YTheManifold: that's not actually correct because you're not including the degree of freedom that any 4 can be chosen

4. jesusfreak Group Title

Would you like to see what the possible answers could be?

5. YTheManifold Group Title

Sorry ${6\choose 4}\cdot 0.3^4\cdot 0.7^2$ of course

6. ktklown Group Title

.3^4 * .7^2 is the p^k and p^(n-k) but you need the (6 choose 4) as well.

7. ktklown Group Title

the formula YTheManifold just posted is correct - can you compute that, jesusfreak?

8. cwrw238 Group Title

yes - this a Binomial Probability distribution

9. ktklown Group Title

the general form is (n choose k) * p^k * p^(n-k). (typo in the previous one)

10. jesusfreak Group Title

It all looks like gibberish. I have no idea what to do.

11. jesusfreak Group Title

The answers it gives is 0.05, 0.06, 0.07, 0.08

12. ktklown Group Title

OK, let's go through it step by step. Do you know how to compute .3^4?

13. cwrw238 Group Title

th 6 4 part means the number combinations of 4 from 6

14. jesusfreak Group Title

Yeah it's 81

15. ktklown Group Title

You forgot the decimal -- it's 0.3^4 we're computing. Then multiply that by 0.7^2.
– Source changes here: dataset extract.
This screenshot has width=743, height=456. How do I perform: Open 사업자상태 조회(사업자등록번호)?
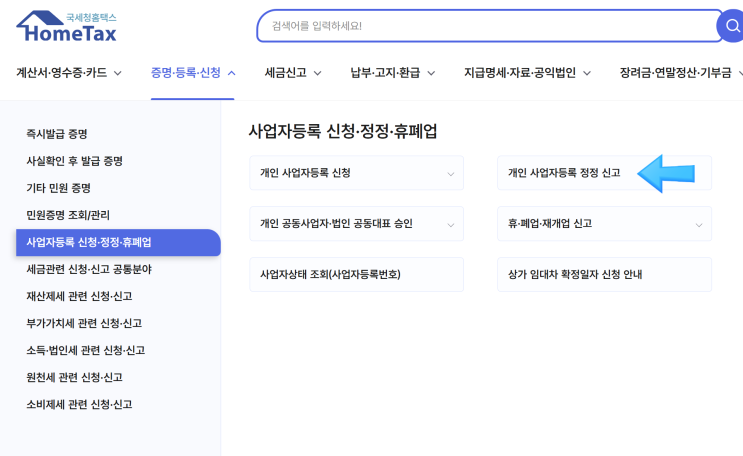(330, 275)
16. jesusfreak Group Title

ok it equals .003969

17. ktklown Group Title

yes! Now you just need to multiply that by the (6 4) part, and you'll be done. That's called a "binomial". It's pronounced "6 choose 4", which means, if you have 6 things, how many ways can you choose 4 of them?

18. ktklown Group Title

There's a formula for computing that, but a lot of people just type it into a calculator - it's 15 in this case.

19. ktklown Group Title

The formula is n! / ( k! * (n-k)! )

20. ktklown Group Title

Anyway so in this case just multiply 15 * .3^4 * .7^2 and that's your answer.